WHAT TO WORK ON:
1. Name the languages that the article on Nadia Ali says Malik speaks.
2. Reproduce the article on Nadia Ali word for word, from "Onai Malik (born" to "work and religion.".

- Born: Onaza Malik 1990 or 1991 (age 35–36)
- Other name: Onai Malik
- Occupations: Pornographic film actress; cosmetologist;
- Years active: 2015–2024

= Nadia Ali (actress) =

Pakistani-American pornographic film actress

Onai Malik (born Onaza Malik in ), known professionally as Nadia Ali, is a former pornographic film actress who worked in the adult film industry from 2015 to 2016.

==Early life==
Nadia Ali was raised in New Jersey. She was born as Onaza Malik but now uses the name Onai Malik. Malik speaks Hindi, Urdu and Pahadi. She was raised as a Muslim, but Ali was not religious herself. In a 2016 interview with Refinery29, Malik stated that she still identified as a practicing Muslim, adding that she had struggled with the apparent contradictions between her work and religion.

==Career==
===Pornographic career===
In 2013, 21-year-old Malik was working as an eyebrow threader in San Francisco when a friend recommended that she accompany her as a stripper; she made $500 that night and worked as a dancer and escort in 2014.

STORED DATA:
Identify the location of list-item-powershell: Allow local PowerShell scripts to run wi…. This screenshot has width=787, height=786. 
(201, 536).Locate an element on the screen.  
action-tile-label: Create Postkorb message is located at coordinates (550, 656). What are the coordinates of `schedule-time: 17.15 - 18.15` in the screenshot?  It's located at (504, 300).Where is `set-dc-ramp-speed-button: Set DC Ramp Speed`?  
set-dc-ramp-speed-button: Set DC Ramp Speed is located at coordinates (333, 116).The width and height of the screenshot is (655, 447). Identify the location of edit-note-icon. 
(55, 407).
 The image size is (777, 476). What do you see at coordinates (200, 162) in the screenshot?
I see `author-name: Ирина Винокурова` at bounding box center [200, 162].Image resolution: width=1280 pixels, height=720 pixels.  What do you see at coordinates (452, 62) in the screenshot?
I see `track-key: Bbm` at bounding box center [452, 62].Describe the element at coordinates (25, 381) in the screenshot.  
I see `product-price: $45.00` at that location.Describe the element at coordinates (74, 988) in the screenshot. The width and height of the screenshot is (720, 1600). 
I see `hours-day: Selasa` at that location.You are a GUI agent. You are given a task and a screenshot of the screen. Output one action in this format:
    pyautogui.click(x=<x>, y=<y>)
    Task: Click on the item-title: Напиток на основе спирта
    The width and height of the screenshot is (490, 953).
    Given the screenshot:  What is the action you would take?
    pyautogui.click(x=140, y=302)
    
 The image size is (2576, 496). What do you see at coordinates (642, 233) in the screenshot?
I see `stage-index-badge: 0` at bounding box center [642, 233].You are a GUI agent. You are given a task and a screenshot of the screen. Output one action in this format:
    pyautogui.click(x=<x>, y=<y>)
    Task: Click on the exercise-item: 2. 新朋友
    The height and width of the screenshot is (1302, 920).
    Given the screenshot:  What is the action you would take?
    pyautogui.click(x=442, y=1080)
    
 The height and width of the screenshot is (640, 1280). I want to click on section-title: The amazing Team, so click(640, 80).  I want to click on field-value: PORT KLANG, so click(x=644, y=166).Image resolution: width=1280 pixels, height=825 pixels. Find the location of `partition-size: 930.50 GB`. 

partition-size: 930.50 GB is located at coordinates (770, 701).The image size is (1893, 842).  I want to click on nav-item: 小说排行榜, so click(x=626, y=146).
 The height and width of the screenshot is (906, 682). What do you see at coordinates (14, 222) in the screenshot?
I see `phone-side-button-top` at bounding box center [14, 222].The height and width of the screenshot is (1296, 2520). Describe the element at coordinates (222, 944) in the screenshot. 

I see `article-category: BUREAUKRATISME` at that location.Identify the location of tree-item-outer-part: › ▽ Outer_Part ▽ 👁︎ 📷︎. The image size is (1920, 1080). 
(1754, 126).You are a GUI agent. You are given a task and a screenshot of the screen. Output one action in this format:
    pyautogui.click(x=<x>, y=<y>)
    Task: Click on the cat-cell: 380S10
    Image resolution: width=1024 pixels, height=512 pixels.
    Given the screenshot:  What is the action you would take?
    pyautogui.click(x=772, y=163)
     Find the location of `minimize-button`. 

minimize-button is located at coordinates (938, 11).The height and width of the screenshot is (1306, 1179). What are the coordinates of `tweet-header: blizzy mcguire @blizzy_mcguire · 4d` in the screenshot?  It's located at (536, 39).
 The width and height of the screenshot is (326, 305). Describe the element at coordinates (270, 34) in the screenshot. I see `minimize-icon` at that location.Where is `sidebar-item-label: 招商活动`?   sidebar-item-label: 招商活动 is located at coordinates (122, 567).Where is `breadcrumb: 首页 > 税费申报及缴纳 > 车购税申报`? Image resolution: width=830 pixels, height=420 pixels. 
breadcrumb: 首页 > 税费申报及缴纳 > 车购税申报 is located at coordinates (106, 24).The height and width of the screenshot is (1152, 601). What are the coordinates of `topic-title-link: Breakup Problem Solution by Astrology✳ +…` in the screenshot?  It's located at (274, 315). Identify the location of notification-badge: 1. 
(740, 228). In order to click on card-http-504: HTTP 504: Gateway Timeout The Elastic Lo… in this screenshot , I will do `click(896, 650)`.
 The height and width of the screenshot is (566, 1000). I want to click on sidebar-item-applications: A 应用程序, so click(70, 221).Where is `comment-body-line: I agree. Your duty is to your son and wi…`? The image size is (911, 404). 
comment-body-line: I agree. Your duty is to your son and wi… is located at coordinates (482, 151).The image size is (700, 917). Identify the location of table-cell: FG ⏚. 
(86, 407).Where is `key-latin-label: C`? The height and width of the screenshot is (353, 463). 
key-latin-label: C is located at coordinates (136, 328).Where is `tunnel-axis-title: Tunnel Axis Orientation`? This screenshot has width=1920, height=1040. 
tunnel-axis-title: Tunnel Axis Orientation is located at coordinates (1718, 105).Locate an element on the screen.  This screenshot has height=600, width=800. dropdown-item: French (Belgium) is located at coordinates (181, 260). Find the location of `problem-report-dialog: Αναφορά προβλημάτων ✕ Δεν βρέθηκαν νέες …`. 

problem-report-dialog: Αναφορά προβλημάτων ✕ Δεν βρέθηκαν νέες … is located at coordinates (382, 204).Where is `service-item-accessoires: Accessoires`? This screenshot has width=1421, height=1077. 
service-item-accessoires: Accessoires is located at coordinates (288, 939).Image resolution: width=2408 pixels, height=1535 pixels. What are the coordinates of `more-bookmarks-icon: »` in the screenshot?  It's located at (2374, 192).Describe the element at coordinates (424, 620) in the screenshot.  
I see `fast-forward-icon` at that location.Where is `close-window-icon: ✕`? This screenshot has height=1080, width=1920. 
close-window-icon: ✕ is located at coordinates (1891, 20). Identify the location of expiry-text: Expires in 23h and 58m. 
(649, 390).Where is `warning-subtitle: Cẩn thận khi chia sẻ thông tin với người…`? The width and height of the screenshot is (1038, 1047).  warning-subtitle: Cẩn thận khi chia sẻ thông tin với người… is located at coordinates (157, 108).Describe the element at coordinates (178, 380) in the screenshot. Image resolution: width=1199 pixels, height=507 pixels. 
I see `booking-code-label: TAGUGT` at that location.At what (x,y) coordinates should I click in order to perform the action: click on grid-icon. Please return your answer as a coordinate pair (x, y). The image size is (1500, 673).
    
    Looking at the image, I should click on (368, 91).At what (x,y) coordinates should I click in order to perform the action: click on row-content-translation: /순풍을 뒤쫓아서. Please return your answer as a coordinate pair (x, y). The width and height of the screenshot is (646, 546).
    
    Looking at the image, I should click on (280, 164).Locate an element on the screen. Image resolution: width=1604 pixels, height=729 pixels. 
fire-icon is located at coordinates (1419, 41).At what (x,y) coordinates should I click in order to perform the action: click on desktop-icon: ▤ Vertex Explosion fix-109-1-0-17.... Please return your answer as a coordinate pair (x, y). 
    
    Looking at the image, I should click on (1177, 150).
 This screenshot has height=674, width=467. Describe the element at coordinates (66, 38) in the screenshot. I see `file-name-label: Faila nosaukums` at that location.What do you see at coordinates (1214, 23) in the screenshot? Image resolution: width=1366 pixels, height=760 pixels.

SOLUTIONS TO THE TASKS:
1. Hindi, Urdu, Pahadi

2.
Onai Malik (born Onaza Malik in ), known professionally as Nadia Ali, is a former pornographic film actress who worked in the adult film industry from 2015 to 2016.

==Early life==
Nadia Ali was raised in New Jersey. She was born as Onaza Malik but now uses the name Onai Malik. Malik speaks Hindi, Urdu and Pahadi. She was raised as a Muslim, but Ali was not religious herself. In a 2016 interview with Refinery29, Malik stated that she still identified as a practicing Muslim, adding that she had struggled with the apparent contradictions between her work and religion.